Beyond Trajectory-Level Attribution: Graph-Based Credit Assignment for Agentic Reinforcement Learning¶
Conference: ICML 2026
arXiv: 2605.26684
Code: https://github.com/langfengQ/verl-agent/tree/master/recipe/GraphGPO
Area: Reinforcement Learning
Keywords: Credit Assignment, Graph-Based Policy Optimization, Multi-turn Agent Tasks, State Transition Graph, Critic-free RL
TL;DR¶
GraphGPO is proposed to aggregate all rollout trajectories into a unified state transition graph, utilizing global shortest-path information to calculate distance-based advantages for each step. This achieves finer-grained credit assignment than trajectory-level attribution and significantly outperforms GRPO and GiGPO on ALFWorld, WebShop, and Sokoban.
Background & Motivation¶
Background: Group-based reinforcement learning methods (such as GRPO) have achieved significant success in LLM post-training. Their core advantage is discarding resource-intensive critic models and relying solely on verifiable rewards and group statistics to estimate advantages.
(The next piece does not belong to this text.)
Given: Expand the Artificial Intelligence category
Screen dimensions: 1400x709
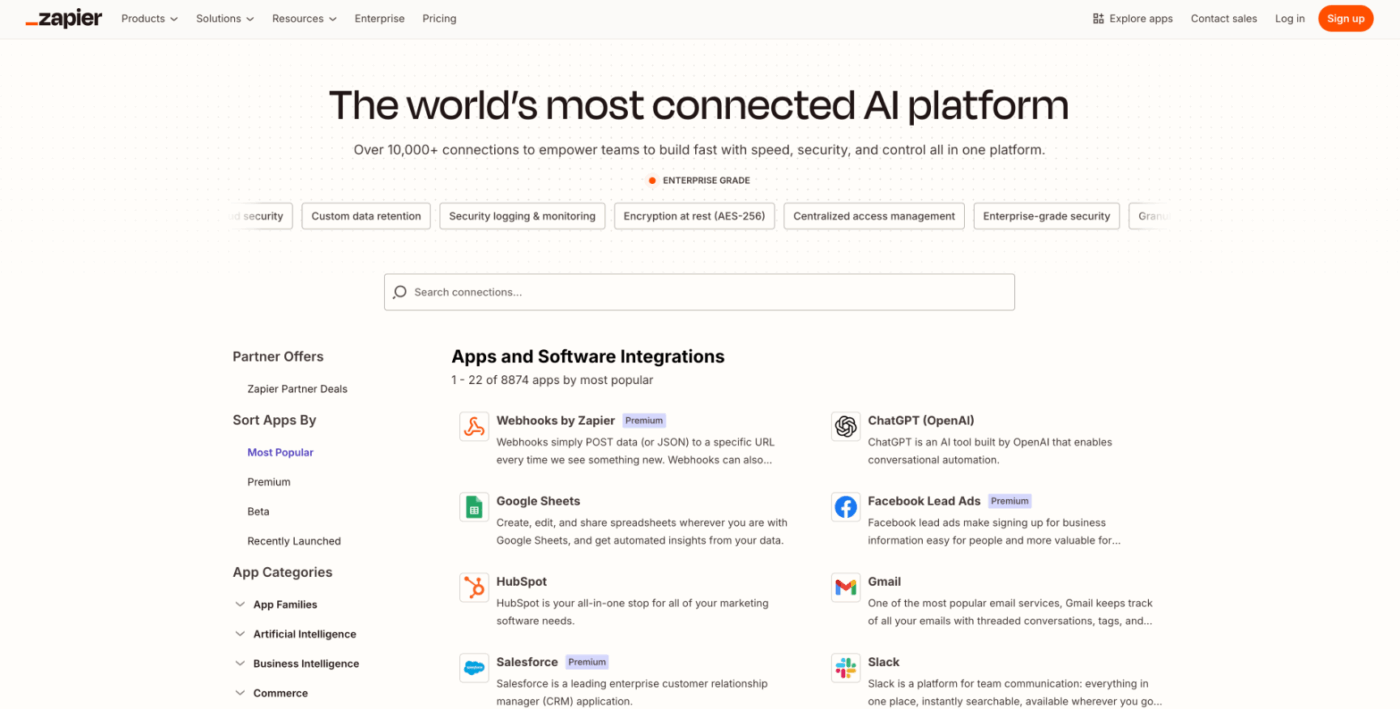Looking at the screenshot, I should [x=240, y=633].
Several recent works have extended GRPO to multi-turn agent tasks.
Limitations of Prior Work: Credit assignment in GRPO and its variants essentially relies on trajectory-level attribution—all steps in successful trajectories receive positive credit, while all steps in failed trajectories are penalized. However, in multi-turn tasks, this attribution suffers from severe misalignment: approximately 22% of steps in failed trajectories actually advance task goals, whereas about 65% of steps in successful trajectories do not effectively advance the task. Redundant steps are wrongly rewarded, and valuable failed steps are wrongly penalized.
Key Challenge: Trajectory-level success/failure signals are too coarse-grained to reflect the true contribution of intermediate steps to task goals. Even though GiGPO introduced step-level advantages, its step-level reward \(R^S = \lambda^{T-i} R(\boldsymbol{\tau})\) still depends on the final trajectory result \(R(\boldsymbol{\tau})\), failing to truly decouple from trajectory-level attribution.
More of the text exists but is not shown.